The main barriers and opportunities identified by the personnel interviewed were related to strategic planning, coordination, implementation, and evaluation of the vaccination programme. Only 2 areas were identified as opportunities from the perspective of demand: strengthening community participation in communication and diffusion activities, and consolidating cooperation agreements between regional governments and public and private institutions.

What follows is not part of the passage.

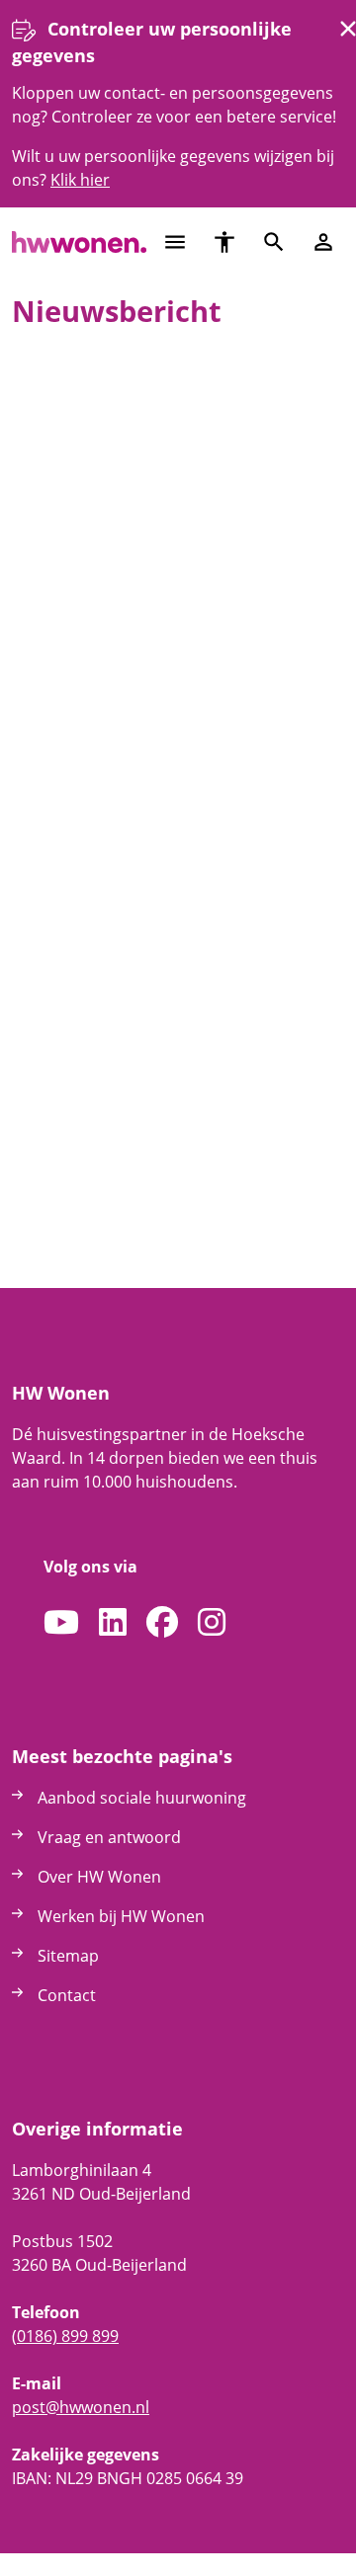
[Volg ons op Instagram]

In reflecting on the findings, the researchers point to the importance of promoting influenza vaccine confidence among the older population as well among the less educated. "To increase influenza vaccination coverage in this group, it is imperative to improve the regular access to health services and to provide more and better information. It would be recommendable to expand communication strategies taking advantage of the experience of other countries and regions, such as the social mobilization strategies implemented in Cameroon that were widely accepted by the population..."
Knowledge of the vaccine and influenza was found to be particularly weak in general, and it is the principal factor affecting complacency. While the importance of education has been widely discussed as a social determinant of health status, its role in the determination of each of the 3C components warrants further study, according to the researchers.
A key aspect noted in the literature is the sensitisation of health personnel toward the importance of the vaccine. The researchers assert that, in Peru, efforts along these lines, together with the strengthening of communication and dissemination strategies with an emphasis on risk groups and with an intercultural approach, could influence complacency and especially confidence. However, they stress that communication strategies must be precise to avoid counterproductive results that could lead to reinforcing vaccine hesitancy.
A review of the psychological and social factors affecting vaccination uptake has highlighted 3 groups of actions to consider for policy and programme development: changing what people think and feel about confidence in vaccine effectiveness and concerns about safety; improving normative messaging to bolster altruism in specific social contexts; and leveraging positive attitudes toward vaccination through incentives, sanctions, and requirements. Other recommendations include:
- Investigate the factors that affect the different risk groups to increase confidence and reduce complacency, particularly by improving information in relation to the disease and the benefits and safety of the vaccine.
- Strengthen information and communication campaigns, normative messaging, and performance incentives to focus on those aspects that affect confidence and complacency.
- Reduce missed opportunities for vaccination among elders and adults with risk factors.
- Apply the 3Cs model to investigate indecision in vaccine uptake among populations with greater barriers to the access of health services, as well as for lower socioeconomic groups, especially in rural areas of Peru.
In conclusion, the results of this study "suggest that the relative success in Peru with improving the convenience in influenza vaccine access has to be now followed-up with policies to address complacency and especially confidence through appropriate information on safety and effectiveness, through targeted messaging and particularly through performance incentives targeted to health personal and the population at large."